OPEN MIND aluminum nutcracker CADCAM model
Machining, Open Mind, Software

The CNC Milled Nutcracker from OPEN MIND is here

In keeping with the Christmas season and its traditions, OPEN MIND is showing how a replica of a famous nutcracker from the Erzgebirge - a region in East Germany - is milled from aluminum. The example demonstrates an end-to-end digital process chain and efficient 5-axis machining with hyperMILL.

Together with EMUGE-FRANKEN, CAD/CAM developer OPEN MIND set itself a task: To digitally reproduce a 40-centimetre tall nutcracker as accurately as possible and mill it from aluminum as efficiently as possible. The traditional Seiffener Volkskunst provided the wooden figure, which was handcrafted in around 150 steps and consists of around thirty individual parts.

From scan to surface model

OPEN MIND turned to WESTCAM for the 3D scan of the nutcracker. The Austrian partner is not only characterized by its hyperMILL expertise, but it also has extensive know-how in 3D measurement technology. The scan resulted in a high-resolution mesh model consisting of 1.2 million triangles. At OPEN MIND, a surface-based 3D model was created using the hyperMILL CAD/CAM solution and designed completely parametrically. The latter's advantage is that production-related changes to the model can be made very easily afterwards. For production, the nutcracker model was divided into the upper part, legs, arms and lever, which were pinned and glued together after completion.

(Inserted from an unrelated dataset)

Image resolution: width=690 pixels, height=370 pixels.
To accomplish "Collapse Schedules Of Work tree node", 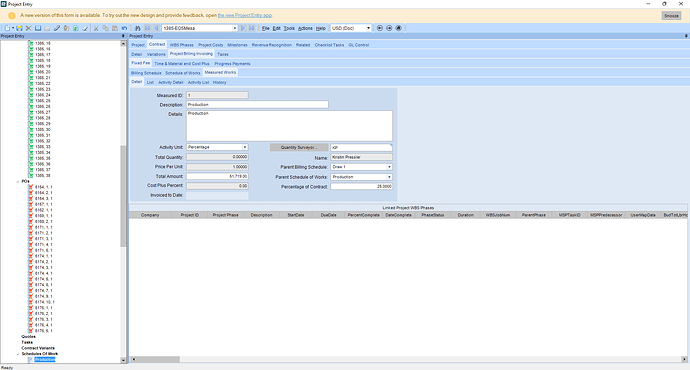I will pos(18,354).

Roughing and rest material machining

Production was carried out at FRANKEN's Rückersdorf application center on a Hermle C32 machining center in a single clamping operation using 5-axis and 5-axis simultaneous processes. This allowed the surfaces to be machined continuously without segmentation. The opening cut for the large central pocket of the upper body was efficiently achieved using 5-axis helical drilling, which enables a particularly high level of material removal and is also gentler on the tool than a helical plunging movement. Strategies from the hyperMILL MAXX Machining high-performance package were used to optimize roughing operations. The 5-axis rest machining function then ensured that the roughing was completed safely and efficiently. The new EvoGrip centric clamp from EMUGE was used for workpiece clamping. With its modular and slim system design, reliable clamping was guaranteed.

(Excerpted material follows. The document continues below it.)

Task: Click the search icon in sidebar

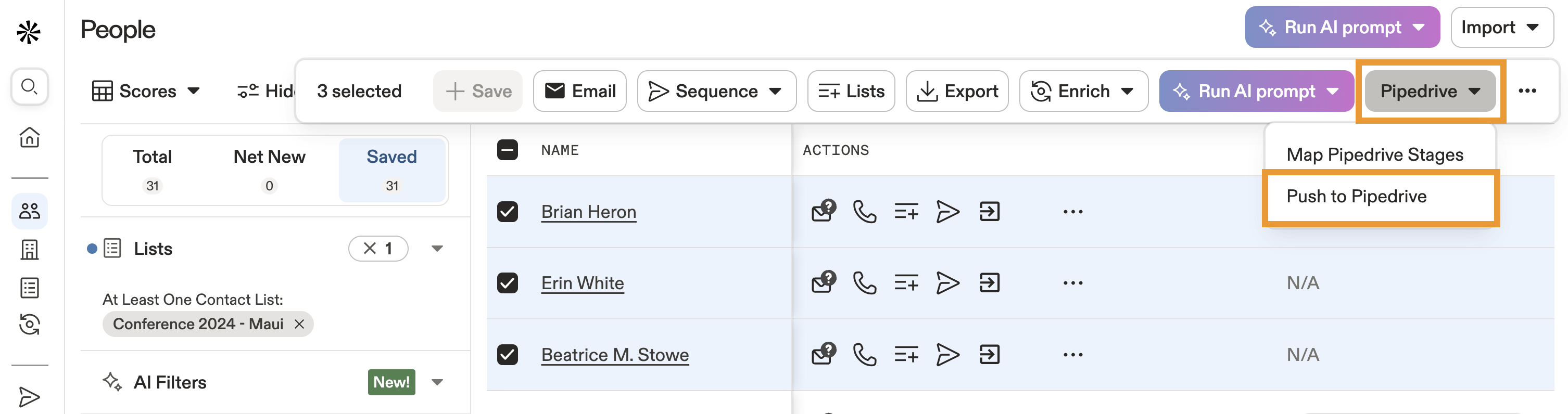Action: (x=29, y=86)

OPEN MIND aluminum nutcracker CAM model
OPEN MIND aluminum nutcracker hyperMILL CAM model

Finishing with Circle Segment End Mill

The ‘high-precision surface’ mode was used for finishing, whereby hyperMILL generates tool paths on the actual CAD surfaces and not on a calculation model. The large surfaces of the nutcracker which are curved in two directions, lent themselves to the use of FRANKEN's circle segment end mill in various shapes. For this application, taper and teardrop shape tools with cutting radii from 200mm to 1000mm were used. These tools, also known as barrel cutters, enable particularly efficient production of high-quality surfaces despite the large in-feeds or large step-over line increments. hyperMILL offers optimum control of the cutting-edge area of circle segment cutters.

Simulation and optimization in the virtual machine

"In the nutcracker machining example, we had the problem that the dimensions of the part were too large for the work area of the machine - a challenge that many manufacturers have already faced," explains Michael Förster, Senior Product Marketing Manager at OPEN MIND Technologies AG. "What would normally require many manual adjustments and individual simulations to avoid travel limitations and find safe tilt positions can now be implemented quickly and reliably thanks to the virtual machine and NC code-based simulation."

The hyperMILL VIRTUAL Machining package includes an optimizer that perfectly adapts the connecting movements between the individual milling operations to the kinematics of the machine and can therefore solve limit switch problems. Communication between the milling center and the software, which contains a digital twin of the machine, allows precise machining-based simulation of the actual NC code.